Saskatchewan Junior Hockey League

Former Millionaire hired by Penguins

The Pittsburgh Penguins have named Ron Hextall as general manager and Brian Burke as president of hockey operations, it was announced today by co-owners Mario Lemieux and Ron Burkle.

In their new roles, Hextall will oversee the Penguins’ day-to-day hockey operations, reporting to Burke as his primary advisor. Burke will report to David Morehouse, the team’s president and CEO.

“We feel incredibly lucky to bring in two highly-respected executives with a combined 50-plus years of NHL management experience,” Morehouse said. “Ron and Brian are well-known in the hockey world as fierce competitors with championship pedigrees. They’re very well-connected and experienced in all aspects of the game. They are both excited to get to work here in Pittsburgh, blending their skills and building on our long tradition of success.”

Hextall, 56, an elite NHL goaltender in his playing days, has been in NHL management for more than twenty years, including a four-year stint as GM of the Phildelphia Flyers from 2014-2018. He also was assistant general manager of the Los Angeles Kings from 2006-2013, helping the Kings to their first Stanley Cup in 2012. He began his post-playing career as a scout for the Flyers in 1999.

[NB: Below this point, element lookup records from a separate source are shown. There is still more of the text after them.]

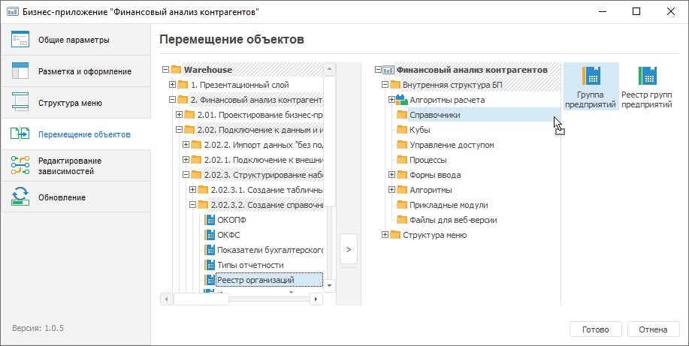Viewport: 689px width, 346px height.
Task: Click the Типы отчетности dictionary icon
Action: [210, 265]
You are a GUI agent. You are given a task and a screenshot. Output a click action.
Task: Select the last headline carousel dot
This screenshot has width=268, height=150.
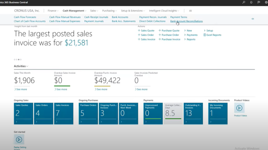[21, 59]
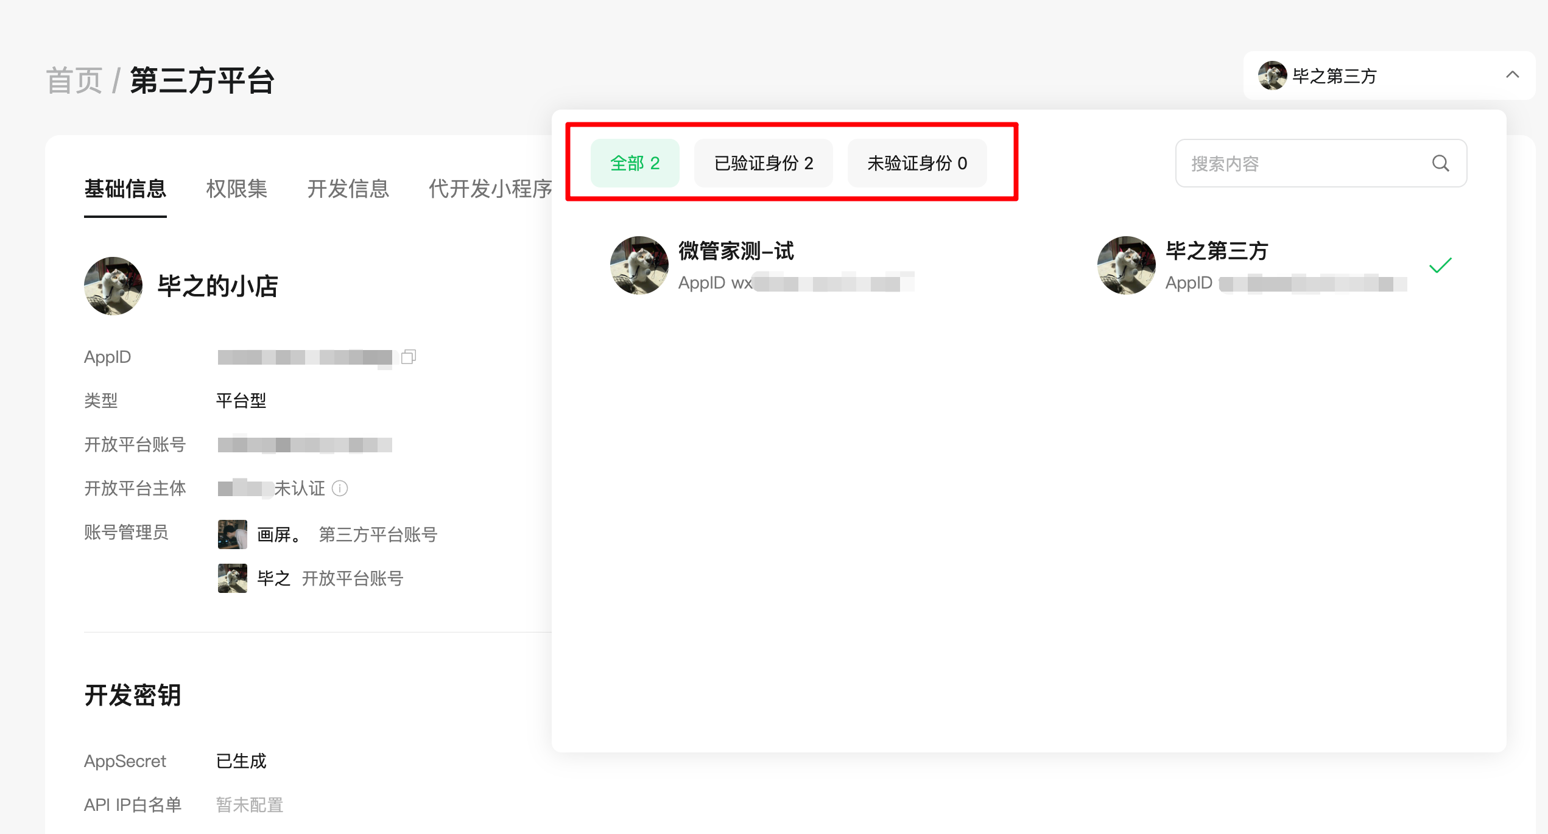Click the 毕之的小店 profile avatar
The height and width of the screenshot is (834, 1548).
[113, 286]
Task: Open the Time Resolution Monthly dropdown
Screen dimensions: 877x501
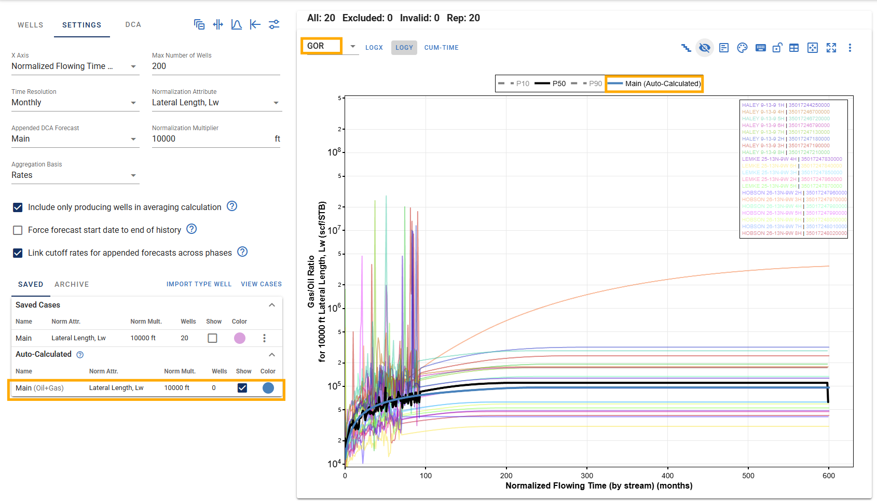Action: [75, 103]
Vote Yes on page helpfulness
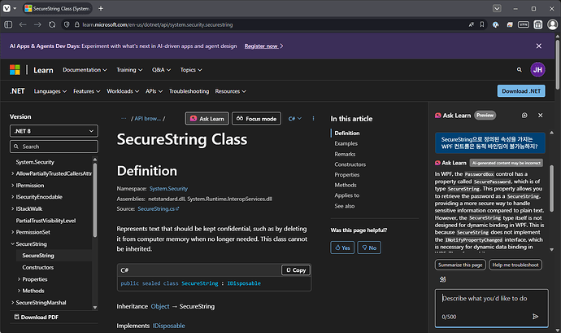This screenshot has width=561, height=333. click(342, 248)
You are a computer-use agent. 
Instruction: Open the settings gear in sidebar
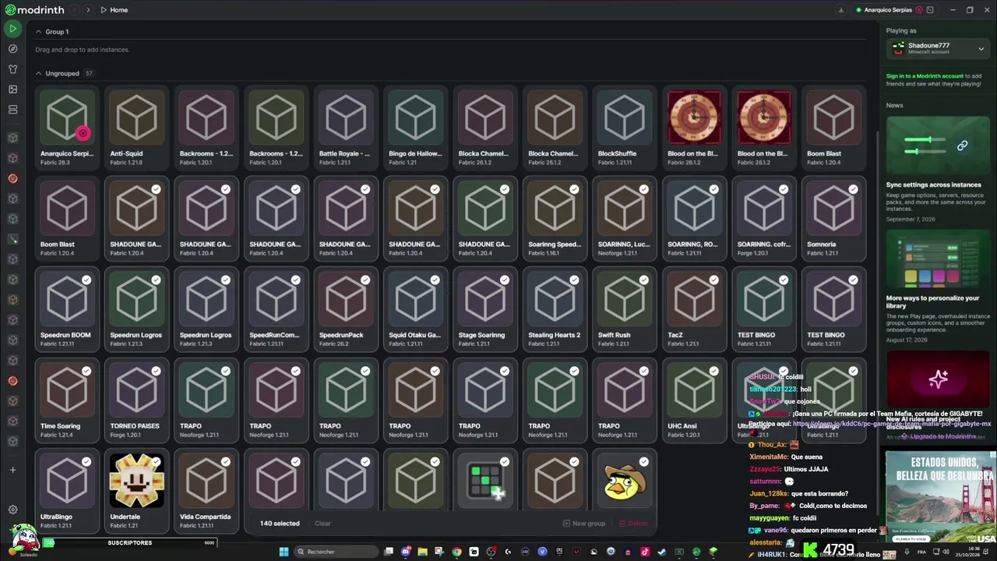click(12, 510)
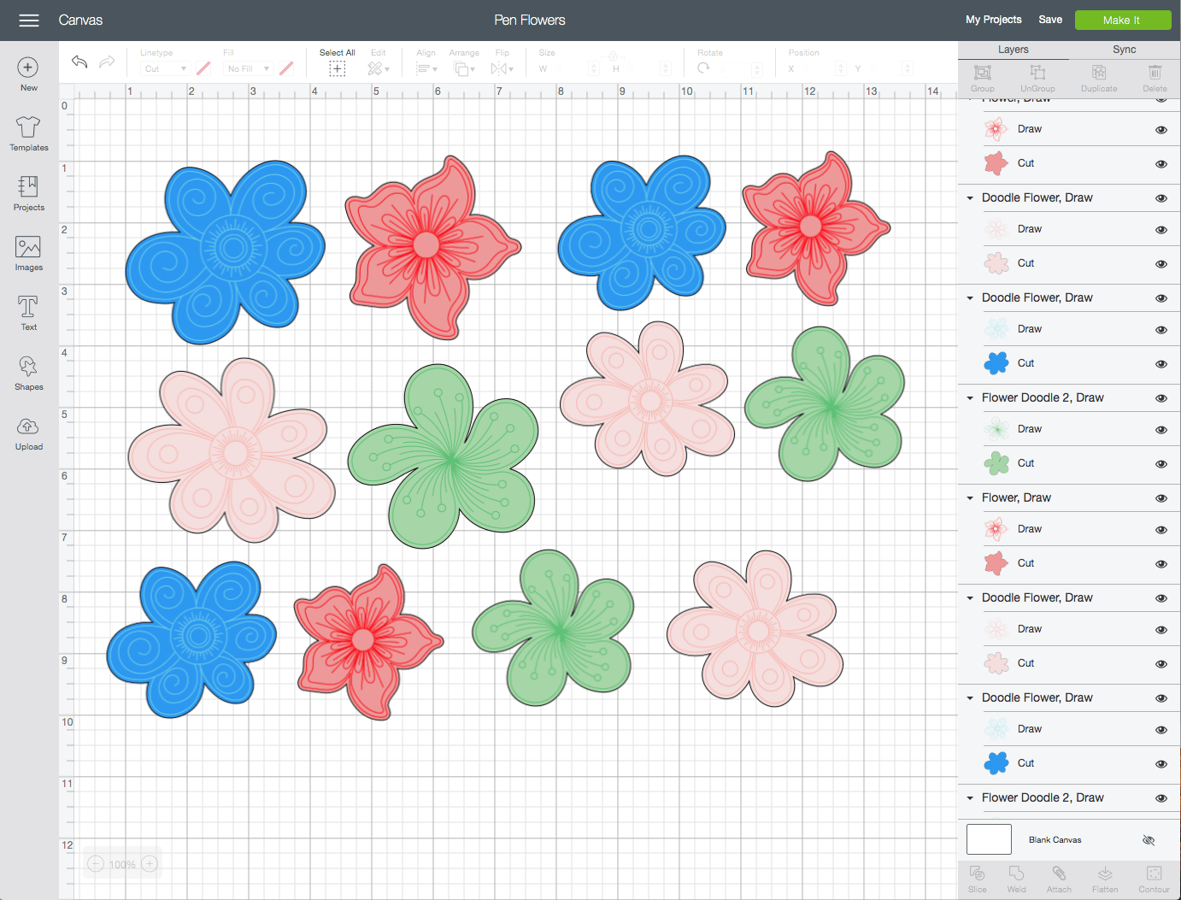Click the Blank Canvas color swatch
This screenshot has width=1181, height=900.
989,839
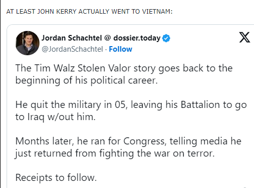Click 'beginning of his political career' line
254x188 pixels.
[87, 81]
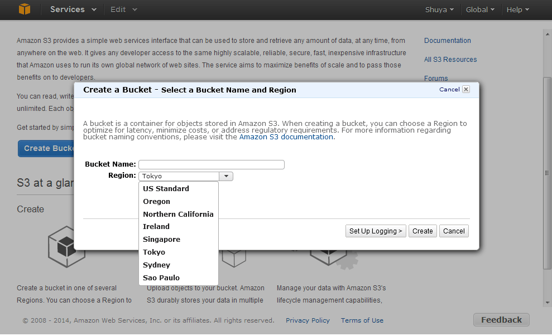
Task: Click the Create button in dialog
Action: click(423, 231)
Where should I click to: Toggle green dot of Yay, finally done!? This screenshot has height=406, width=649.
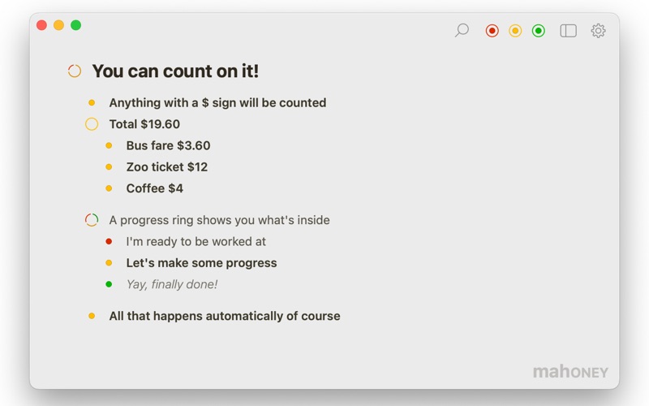coord(109,284)
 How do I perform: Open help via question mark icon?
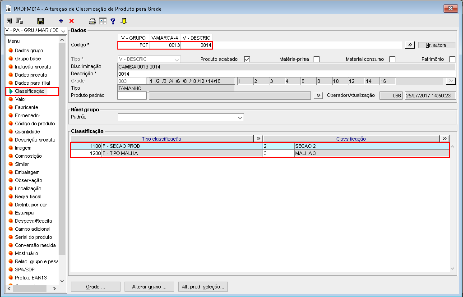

Burke, 65, a Harvard Law School graduate, has spent 31 years as an NHL executive and won the Stanley Cup as general manager of the Anaheim Ducks in 2006-2007. He also served as general manager of the Hartford Whalers and the Canucks; president and general manager of the Toronto Maple Leafs; and president of hockey operations for the Calgary Flames. From 1993-1998 he was executive vice president and director of hockey operations for the NHL, working closely with commissioner Gary Bettman.

Patrik Allvin, who became interim GM of the Penguins when Jim Rutherford resigned on January 27, will resume his role as assistant general manager under Hextall and Burke.

“It’s an honor to be joining the Pittsburgh Penguins – an organization well-known for its excellence on and off the ice,” Hextall said. “I look forward to working with ownership, Brian and the entire organization toward the ultimate goal of bringing another Stanley Cup to Pittsburgh.”

Hextall played 13 seasons as an NHL goaltender with the Flyers, Quebec Nordiques and New York Islanders, posting 296 wins and a 2.98 goals-against average. He had an incredible rookie season in 1986-1987, winning the Vezina Trophy as the league’s best goaltender, leading the Flyers to the Stanley Cup Finals against the Edmonton Oilers, and winning the Conn Smythe Trophy as MVP of the playoffs – a rare honor, since he played for the losing team.

The native of Brandon, Manitoba won at least 30 games in five of his NHL seasons. An outstanding stickhandler, he also scored two goals into empty nets – on December 8, 1987 against Boston and April 11, 1989 against Washington. He was a teammate of Penguins co-owner Mario Lemieux at the 1987 Canada Cup.

Hextall was a scout and served in the personnel department of the Flyers from 1999-2006, was assistant GM of the Flyers in 2013-2014 and most recently served as an advisor to the Kings. During his time as GM of the Flyers, the team drafted Carter Hart, Travis Konecny, Ivan Provorov, Joel Farabee, Nolan Patrick, Travis Sanheim, Oskar Lindblom and Nicolas Aube-Kubel.

Hextall’s hockey bloodlines run deep. His grandfather, Bryan Sr., was a star winger for the New York Rangers in the 1940s, scored the winning goal in overtime in the 1940 Stanley Cup Finals, and was named to the Hockey Hall of Fame in 1964. His father, Bryan Jr., and uncle, Dennis, each played more than 500 games in the NHL.

Bryan Hextall Jr. was a center for the Penguins from 1969-1974. The Hextall home was in Green Tree, where their neighbors included many other Penguins and Pirates players. Ron, who lived here between the ages of five and nine, has fond memories of street hockey games with Manny Sanguillen and Rennie Stennett of the Pirates.

“I’ve come full circle,” Hextall said, “as I have fond memories as a youth in Pittsburgh watching the Penguins and my father.”